• [Listed records]:
________
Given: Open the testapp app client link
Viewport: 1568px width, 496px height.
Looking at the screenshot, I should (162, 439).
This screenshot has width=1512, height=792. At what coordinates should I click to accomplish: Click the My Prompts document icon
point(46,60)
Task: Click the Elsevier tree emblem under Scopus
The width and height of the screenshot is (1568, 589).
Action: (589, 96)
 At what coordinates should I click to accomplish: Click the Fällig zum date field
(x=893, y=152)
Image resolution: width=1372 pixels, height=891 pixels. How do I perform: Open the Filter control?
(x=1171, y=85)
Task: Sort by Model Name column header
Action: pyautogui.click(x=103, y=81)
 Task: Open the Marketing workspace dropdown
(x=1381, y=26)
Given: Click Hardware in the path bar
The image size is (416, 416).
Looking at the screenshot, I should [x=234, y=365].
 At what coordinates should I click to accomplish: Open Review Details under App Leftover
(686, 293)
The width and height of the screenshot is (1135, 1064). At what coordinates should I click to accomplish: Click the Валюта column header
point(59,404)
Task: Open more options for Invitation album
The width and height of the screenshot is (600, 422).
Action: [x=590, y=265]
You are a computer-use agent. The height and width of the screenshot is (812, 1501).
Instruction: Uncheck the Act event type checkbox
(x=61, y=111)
________
• [Your task]: Each entry shown above should be copied out exactly.

• [Task solution]:
Given: Open the testapp app client link
Viewport: 1568px width, 496px height.
Looking at the screenshot, I should (162, 439).
This screenshot has width=1512, height=792. At what coordinates should I click to accomplish: Click the My Prompts document icon
point(46,60)
Task: Click the Elsevier tree emblem under Scopus
The width and height of the screenshot is (1568, 589).
Action: (589, 96)
 At what coordinates should I click to accomplish: Click the Fällig zum date field
(x=893, y=152)
Image resolution: width=1372 pixels, height=891 pixels. How do I perform: Open the Filter control?
(x=1171, y=85)
Task: Sort by Model Name column header
Action: pyautogui.click(x=103, y=81)
 Task: Open the Marketing workspace dropdown
(x=1381, y=26)
Given: Click Hardware in the path bar
The image size is (416, 416).
Looking at the screenshot, I should [x=234, y=365].
 At what coordinates should I click to accomplish: Open Review Details under App Leftover
(686, 293)
The width and height of the screenshot is (1135, 1064). At what coordinates should I click to accomplish: Click the Валюта column header
point(59,404)
Task: Open more options for Invitation album
The width and height of the screenshot is (600, 422).
Action: [x=590, y=265]
You are a computer-use agent. The height and width of the screenshot is (812, 1501).
Instruction: Uncheck the Act event type checkbox
(x=61, y=111)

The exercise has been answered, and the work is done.